Não só pela ideia de ser um autor de um livro só, mas também pelo estigma de ser um autor sem leitores.

Mas, é fato que eu não fico confortável quando alguém me apresenta como escritor e eu sabia que os motivos inconscientes extrapolavam a razão.

Uma jornalista do New York Times escreveu em sua coluna que “ser escritor no Brasil é a mais patética das profissões”, alguém leu isso?

Ler esta matéria me ajudou a entender o porquê de meu constrangimento ao me declarar escritor.

A jornalista do renomado diário americano, instrui aos seus leitores escritores, em um tom jocoso que, caso venha ao Brasil sob qualquer pretexto, a não cometer o sincericídio de se dizer escritor, sob pena de ter o seu cartão de crédito recusado na mercearia ou receber como réplica algo como: “não, sério… o que você faz para viver?”.
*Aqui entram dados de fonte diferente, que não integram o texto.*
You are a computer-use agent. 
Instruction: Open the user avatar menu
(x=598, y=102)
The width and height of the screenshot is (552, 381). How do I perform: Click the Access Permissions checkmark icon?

A perspicaz jornalista lembra que os escritores não estão sozinhos no Brasil nessa decadência de status quo social detectada por ela. Os professores, matemáticos e historiadores, do Brasil, salienta ela, também são muito desvalorizados, creditando este círculo vicioso decadente ao índice vergonhoso de leitura da nossa população média.

Fato!

Mas, ao ler essas verdades sobre nosso país em um jornal estrangeiro fui tomado por um ufanismo irracional e um ímpeto de defender as cores da nossa bandeira dos ataques dos “infiéis ianques”.

Passado o afã inicial, percebi que a moça não estava muito longe da verdade.

Na verdade ela tinha era atingido um nervo exposto.

Continuei lendo a matéria do jornal gringo e qual foi a surpresa ao saber que a jornalista que a publicou é escritora e também brasileira.

Ao ser confrontada com o tom difamatório e jocoso da matéria que escreveu para o jornal americano, a escritora brasileira ilustrou, com números, o que afirmou na reportagem.

Vanessa Bárbara contou ao R7, em entrevista, que venceu um prêmio literário com e mais recente livro que vendeu ao todo 3.000 livros, que custa em média US$15,00 (R$ 34,80).

O valor repassado para o autor é de 5% então, segundo a própria, ela receberia US$ 0,75 (R$ 1,34) por cada cópia vendida.

Pelo livro que ela levou um ano para escrever e mais quatro para vender o total de três mil cópias, ela recebeu em torno de US$ 2.250,00 (R$ 5.220,00).

— Deveria ter destinado meu corpo para a ciência — , diz ela.

Ler essa matéria do The New York Times me fez lembrar de uma história engraçada sobre a profissão de escritor contada por Laurentino Gomes em uma entrevista à Leda Nagle, que ilustra o paradoxo imagético do escritor.

Larentino contou no programa Sem Censura, que ele pressentia uma certa curiosidade de seu porteiro em relação ao que ele fazia para viver, pois o tal homem o olhava curioso em suas raras saídas de casa, mas nada dizia.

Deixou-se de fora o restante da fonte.